◆ Exercise requirements ◆
Return only those lines of the listing that hold the word "mode".

◆ Available data ◆

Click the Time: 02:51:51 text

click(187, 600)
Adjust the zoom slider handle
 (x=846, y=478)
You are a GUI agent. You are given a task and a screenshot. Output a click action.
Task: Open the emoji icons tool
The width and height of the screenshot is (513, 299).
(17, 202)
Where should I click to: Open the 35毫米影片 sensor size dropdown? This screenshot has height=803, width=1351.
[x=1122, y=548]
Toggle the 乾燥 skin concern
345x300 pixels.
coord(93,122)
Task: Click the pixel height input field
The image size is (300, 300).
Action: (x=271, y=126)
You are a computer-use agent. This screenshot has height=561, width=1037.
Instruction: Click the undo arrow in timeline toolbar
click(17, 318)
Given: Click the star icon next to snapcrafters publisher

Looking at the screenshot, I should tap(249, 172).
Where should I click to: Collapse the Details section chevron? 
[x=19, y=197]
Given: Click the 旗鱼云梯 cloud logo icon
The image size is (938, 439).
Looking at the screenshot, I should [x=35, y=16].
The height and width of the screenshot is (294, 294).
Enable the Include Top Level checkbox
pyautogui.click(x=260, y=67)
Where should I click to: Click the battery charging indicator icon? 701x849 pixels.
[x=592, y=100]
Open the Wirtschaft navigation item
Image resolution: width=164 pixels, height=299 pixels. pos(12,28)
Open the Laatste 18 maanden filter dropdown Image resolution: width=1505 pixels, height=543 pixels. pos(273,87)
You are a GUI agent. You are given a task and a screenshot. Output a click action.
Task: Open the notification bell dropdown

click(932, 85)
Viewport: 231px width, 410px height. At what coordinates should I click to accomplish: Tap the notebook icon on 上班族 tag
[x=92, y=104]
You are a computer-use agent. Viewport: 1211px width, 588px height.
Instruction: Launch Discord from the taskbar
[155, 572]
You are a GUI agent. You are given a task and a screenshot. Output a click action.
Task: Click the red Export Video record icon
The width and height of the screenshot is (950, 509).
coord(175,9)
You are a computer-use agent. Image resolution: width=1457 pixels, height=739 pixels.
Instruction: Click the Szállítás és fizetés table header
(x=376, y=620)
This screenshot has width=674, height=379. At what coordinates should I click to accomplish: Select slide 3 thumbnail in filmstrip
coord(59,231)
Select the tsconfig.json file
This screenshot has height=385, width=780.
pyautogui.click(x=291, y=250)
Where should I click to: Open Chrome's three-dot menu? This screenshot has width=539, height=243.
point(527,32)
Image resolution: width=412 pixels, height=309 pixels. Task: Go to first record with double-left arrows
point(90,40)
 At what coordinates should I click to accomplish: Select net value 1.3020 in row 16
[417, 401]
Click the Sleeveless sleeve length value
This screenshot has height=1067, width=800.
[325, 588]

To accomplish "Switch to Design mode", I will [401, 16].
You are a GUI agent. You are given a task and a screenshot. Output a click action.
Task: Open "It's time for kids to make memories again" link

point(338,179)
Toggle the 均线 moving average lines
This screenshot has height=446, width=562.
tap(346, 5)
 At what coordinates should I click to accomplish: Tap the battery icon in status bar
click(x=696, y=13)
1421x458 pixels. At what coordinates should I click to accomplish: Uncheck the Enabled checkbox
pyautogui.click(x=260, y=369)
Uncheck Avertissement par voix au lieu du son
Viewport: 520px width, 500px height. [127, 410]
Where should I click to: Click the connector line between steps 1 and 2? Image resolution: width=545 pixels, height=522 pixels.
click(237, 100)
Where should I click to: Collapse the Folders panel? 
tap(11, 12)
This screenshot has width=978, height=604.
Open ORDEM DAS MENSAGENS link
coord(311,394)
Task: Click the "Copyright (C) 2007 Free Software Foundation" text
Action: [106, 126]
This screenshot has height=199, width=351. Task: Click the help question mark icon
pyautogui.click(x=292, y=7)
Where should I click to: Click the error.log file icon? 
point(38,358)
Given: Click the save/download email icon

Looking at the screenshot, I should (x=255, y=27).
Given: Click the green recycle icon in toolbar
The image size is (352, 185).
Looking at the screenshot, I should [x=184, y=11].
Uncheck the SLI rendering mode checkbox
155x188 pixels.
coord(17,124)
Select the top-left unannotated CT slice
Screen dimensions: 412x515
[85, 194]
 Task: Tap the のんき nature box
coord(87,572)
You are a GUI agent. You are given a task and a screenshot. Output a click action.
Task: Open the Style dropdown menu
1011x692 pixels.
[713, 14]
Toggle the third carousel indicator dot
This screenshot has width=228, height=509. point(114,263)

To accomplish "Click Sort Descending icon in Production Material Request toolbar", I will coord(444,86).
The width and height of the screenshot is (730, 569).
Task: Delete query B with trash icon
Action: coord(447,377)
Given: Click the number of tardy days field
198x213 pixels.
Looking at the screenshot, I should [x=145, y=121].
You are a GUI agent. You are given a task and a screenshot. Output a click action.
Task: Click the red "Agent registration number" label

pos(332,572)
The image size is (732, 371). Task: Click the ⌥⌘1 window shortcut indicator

◆ Solution to the problem ◆
To accomplish "Switch to Design mode", I will [401, 16].
Uncheck the SLI rendering mode checkbox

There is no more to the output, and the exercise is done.